Et Fergus plongea plus profondément encore, sans rêve, dans cette obscurité dense et réparatrice où, quelque part, quelqu’un semblait encore veiller..
*****************************************************
Le lendemain matin, Fergus s’éveilla sans effort. Ses paupières s’ouvrirent d’un seul mouvement, comme on ouvre une fenêtre sur le jour. Il se redressa lentement dans le lit. Son corps gardait encore une légère lourdeur, mais son esprit, lui, était étonnamment clair. Ce type de réveil spontané, sans sonnerie ni réveil, avait toujours été chez lui le signe d’un équilibre retrouvé. Il s’étira longuement, savourant la chaleur paisible des draps.
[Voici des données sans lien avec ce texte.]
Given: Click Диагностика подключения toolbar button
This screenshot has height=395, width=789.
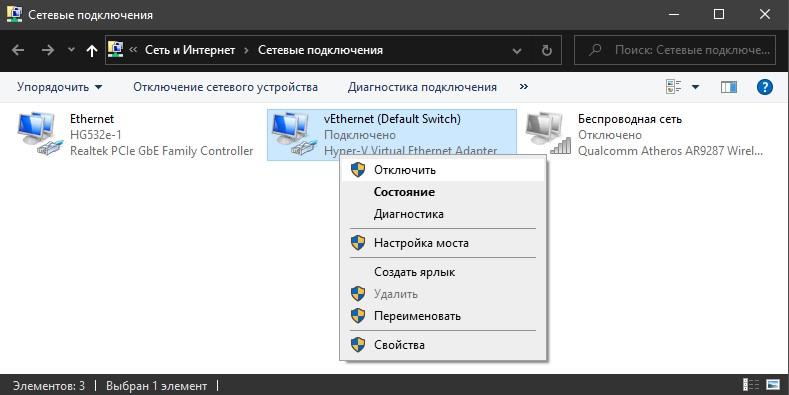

Boy, qui avait finalement passé la nuit sur le fauteuil, bondit souplement et vint aussitôt frotter sa tête contre son flanc.
— Salut, mon Boy, murmura Fergus d’une voix grave encore un peu rauque. T’as bien dormi, toi aussi ?
Le chat répondit par un bref miaulement, puis fila vers la cuisine avec la détermination tranquille de ceux qui connaissent parfaitement l’ordre des choses.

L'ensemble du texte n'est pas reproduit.